I’m using resnet50 pre-trained as my backbone for faster-rcnn and am trying to normalize the data for fine-tuning. The data original intensity is 0 to 1, then I do some contrast equalization and then convert it back to 0,1 range and apply the Resnet norm (from pytorch page). This results in an odd range (see image below). When I apply a generic normalization (not the resnet preferred) and get it to 0,1 range, the final results are worse after fine-tuning/training.
Should the resnet input images always use the prescribed norm setup and if so, what should the final intensity range be? This looks to be ~zero centered, but would 0,1 provide any advantages. Would there be advantages to normalizing specific to your fine-tuning data instead of using resnet info?

┄┄┄┄┄┄┄┄┄┄┄┄┄┄┄┄┄┄┄┄

Job item
Continue the forum post about normalizing input images for a pretrained ResNet50 backbone, picking up after its final sentence.

Supplied information
┄┄┄┄┄┄┄┄┄┄┄┄┄┄┄┄┄┄┄┄

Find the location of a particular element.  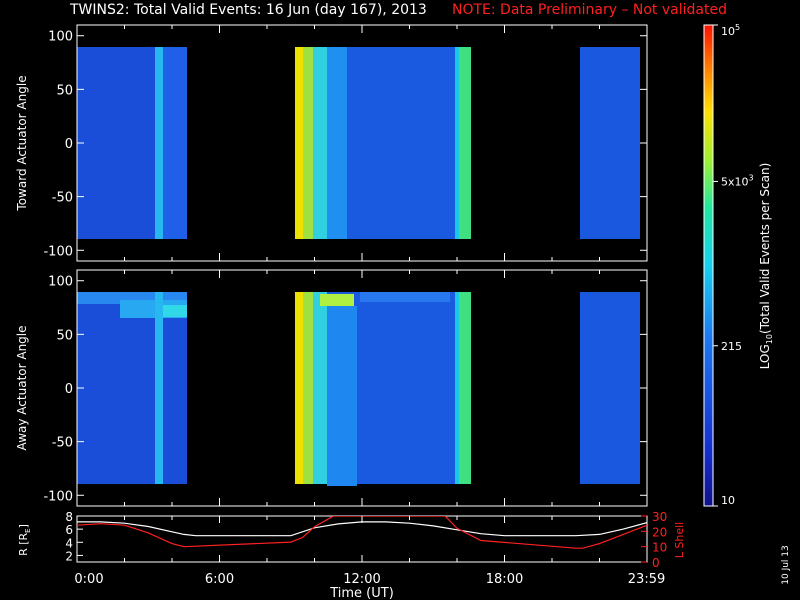

ytick-label: 6 is located at coordinates (69, 530).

┄┄┄┄┄┄┄┄┄┄┄┄┄┄┄┄┄┄┄┄

Answer to this problem
Pytorch Resnet information: All pre-trained models expect input images normalized in the same way, i.e. mini-batches of 3-channel RGB images of shape (3 x H x W), where H and W are expected to be at least 224. The images have to be loaded in to a range of [0, 1] and then normalized using mean = [0.485, 0.456, 0.406] and std = [0.229, 0.224, 0.225].
Generic function used to do the ImageNet norm--- #Imagenet requires a specific Norm to 0,1 then norm with the mean and std from #the large imagenet dataset ##### NOTE: ToTensor() converts to float32 tensor and adjusts range to 0,1 transform = transforms.Compose([ transforms.ToTensor(), transforms.Normalize(mean=[0.485, 0.456, 0.406], std=[0.229, 0.224, 0.225]) ])